In the past three years, great progress has been made in nonfullerene-acceptor-based organic solar cells.1 The power conversion efficiency (PCE) has been boosted from ∼6% to >14%.2–4 Compared with fullerene acceptors, nonfullerene acceptors (NFAs) show advantages like strong light-harvesting capability, tunable energy levels and good morphology stability.5 Acceptor–donor–acceptor (A–D–A) small molecule acceptors could be the most successful NFAs. These acceptors consist of a ladder-type electron-donating core unit, two strong electron-withdrawing end units and four out-of-plane side chains.1 The strong intramolecular charge transfer (ICT) between the core and end units gives the materials narrow bandgaps and strong light-harvesting capability.6 The out-of-plane side chains can avoid over aggregation of the materials, helping to realize optimal morphology.7 Numerous studies have focused on tailoring the structures of the core and end units.8–23 Less work has been carried out on side-chain engineering. The introduction of in-plane side chains can improve the performance of A–D–A NFAs.24–26 However, how in-plane and out-of-plane side chains affect the material properties and photovoltaic performance is not quite clear. In this work, we employed nonacyclic acceptors, NNFA[n, m], as the model compounds to investigate the side chain effects (Fig. 1). “n” and “m” stand for the number of alkyl carbon atoms in the in-plane and out-of-plane side chains, respectively. The NNFAs’ solubility and photovoltaic performance varied with the change of “n” and “m”. NNFA[6, 6] and NNFA[12, 3] with medium solubility present suitable miscibility with the donor material, and afford better morphology and higher photovoltaic performance than other NNFAs.
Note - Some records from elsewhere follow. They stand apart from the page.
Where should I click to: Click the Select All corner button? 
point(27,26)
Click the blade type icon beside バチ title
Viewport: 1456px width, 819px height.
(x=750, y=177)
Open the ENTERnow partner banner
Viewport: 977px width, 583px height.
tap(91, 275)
image file: c8qm00238j-f1.tif
Fig. 1 Chemical structures of NNFA[n, m] and FTAZ.

The chemical structures of NNFA[n, m] and the copolymer donor FTAZ27 are shown in Fig. 1. Five acceptors with different “n” and “m”, NNFA[0, 6], NNFA[6, 3], NNFA[6, 6], NNFA[12, 3] and NNFA[12, 6], were prepared. The synthesis details are given in the ESI. The structures of all NNFAs were confirmed by nuclear magnetic resonance (NMR) and mass spectroscopy (see the ESI).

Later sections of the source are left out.